◆ **What you will do**:
1. From the forum thread on the sinusoidal graph problem below, list every (t, h) point that the helper's reply says lies on the curve.
2. In the forum thread on the sinusoidal graph problem below, rewrite more briefly the paragraph that begins "If you're really clever," and keep its main facts.
____ Document excerpt
# Sinusoidal Graph Problem

#### ChiTown66

Homework for my Pre-Cal block A class...its cold up here in the north and I think my brain is frozen(Itwasntme)

Anyway, there is a lime-green pendulum that measures 16 inches from the top to the ball at the end of the string. The pendulum is 5 inches off the ground on a cinder block. The balls height is 8 inches off the ground at the following times: 2s, 4s...7s, 9s...So how high does the pendulum swing? (Wondering)

Also, the height from the ground to the top of the pendulum is 21 inches which I presume one could deduce from the info above...

#### Prove It

MHF Helper
Homework for my Pre-Cal block A class...its cold up here in the north and I think my brain is frozen(Itwasntme)

Anyway, there is a lime-green pendulum that measures 16 inches from the top to the ball at the end of the string. The pendulum is 5 inches off the ground on a cinder block. The balls height is 8 inches off the ground at the following times: 2s, 4s...7s, 9s...So how high does the pendulum swing? (Wondering)

Also, the height from the ground to the top of the pendulum is 21 inches which I presume one could deduce from the info above...
We're not supposed to provide full solutions to anything that counts towards your final grade (in other words, homework questions), but just as a hint, write the general sinusoidal function...

$$\displaystyle h = a\sin{(bt + c)} + d$$.

You have several $$\displaystyle (t, h)$$ points that lie on this curve, namely $$\displaystyle (0, 5), (2, 8), (4, 8), (7, 8), (9, 8)$$.

If you substitute these values in, you will be able to solve the equations simultaneously for $$\displaystyle a, b, c, d$$.

If you're really clever, you'll be able to find the period straight away, and the period = $$\displaystyle \frac{2\pi}{b}$$... so you could solve for $$\displaystyle b$$...
________
____ Source material
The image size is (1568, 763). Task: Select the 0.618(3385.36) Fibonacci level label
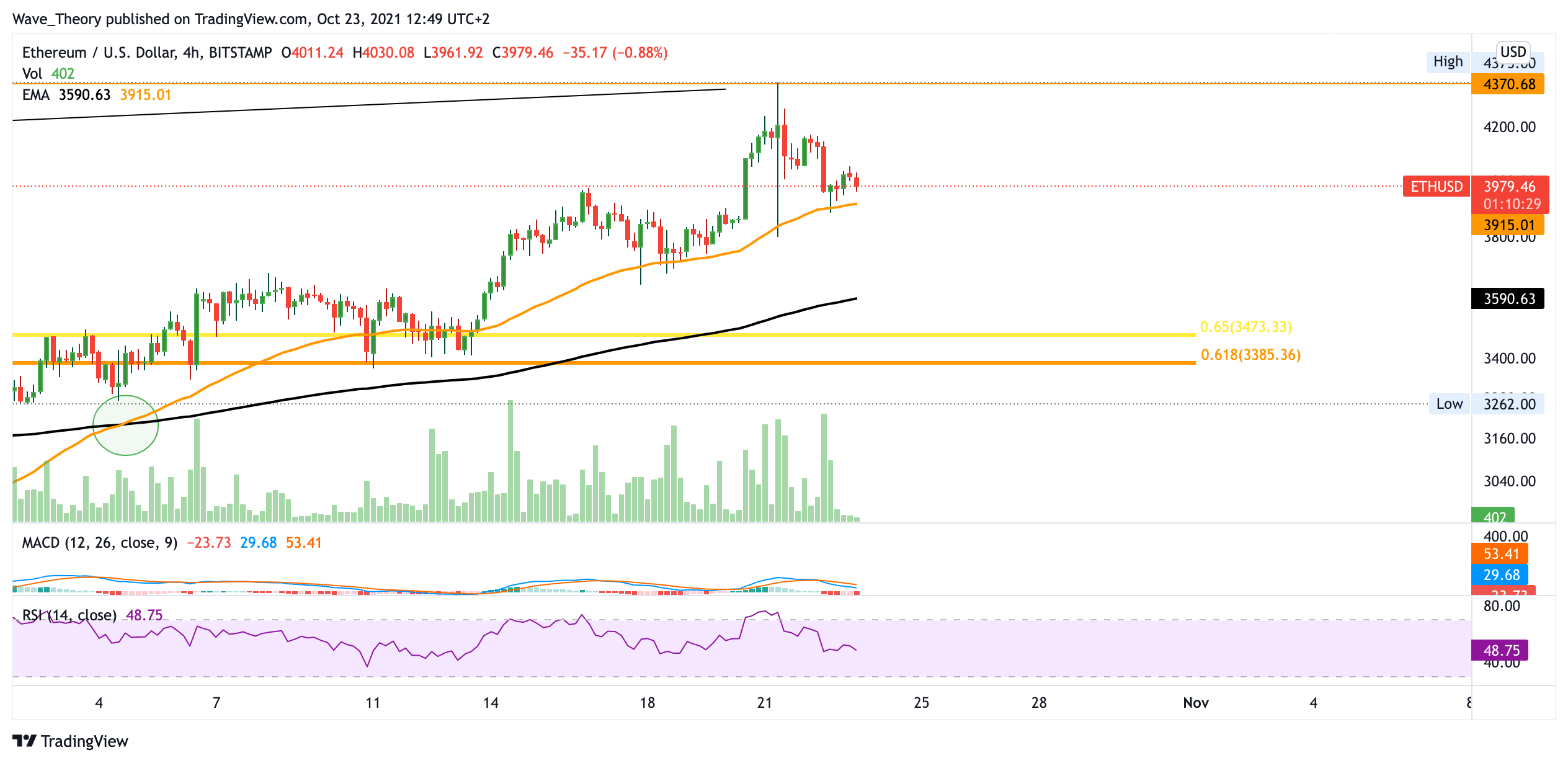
________
◆ **Answers for this exercise**:
1. (0, 5), (2, 8), (4, 8), (7, 8), (9, 8)

2. The period can be found directly, and since the period equals 2π/b, it gives the value of b.